— Required task —
Shift every Action coordinate in the rows below by -23, and reproduce all of their lines, task lines included, with every other number left unchanged.

— Data on locating visible targets —
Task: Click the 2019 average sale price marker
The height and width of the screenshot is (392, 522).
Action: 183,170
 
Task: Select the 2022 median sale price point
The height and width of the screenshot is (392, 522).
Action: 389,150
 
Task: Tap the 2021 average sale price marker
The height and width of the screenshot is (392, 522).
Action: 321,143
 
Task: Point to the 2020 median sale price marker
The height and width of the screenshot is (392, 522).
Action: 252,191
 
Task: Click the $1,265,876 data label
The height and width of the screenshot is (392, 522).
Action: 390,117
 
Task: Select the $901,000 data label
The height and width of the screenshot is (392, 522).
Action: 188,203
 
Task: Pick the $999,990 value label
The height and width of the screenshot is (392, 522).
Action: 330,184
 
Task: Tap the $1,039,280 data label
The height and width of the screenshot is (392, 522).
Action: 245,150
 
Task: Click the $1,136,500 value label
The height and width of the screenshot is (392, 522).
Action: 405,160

— Correct output —
Task: Click the 2019 average sale price marker
The height and width of the screenshot is (392, 522).
Action: 160,147
 
Task: Select the 2022 median sale price point
The height and width of the screenshot is (392, 522).
Action: 366,127
 
Task: Tap the 2021 average sale price marker
The height and width of the screenshot is (392, 522).
Action: 298,120
 
Task: Point to the 2020 median sale price marker
The height and width of the screenshot is (392, 522).
Action: 229,168
 
Task: Click the $1,265,876 data label
The height and width of the screenshot is (392, 522).
Action: 367,94
 
Task: Select the $901,000 data label
The height and width of the screenshot is (392, 522).
Action: 165,180
 
Task: Pick the $999,990 value label
The height and width of the screenshot is (392, 522).
Action: 307,161
 
Task: Tap the $1,039,280 data label
The height and width of the screenshot is (392, 522).
Action: 222,127
 
Task: Click the $1,136,500 value label
The height and width of the screenshot is (392, 522).
Action: 382,137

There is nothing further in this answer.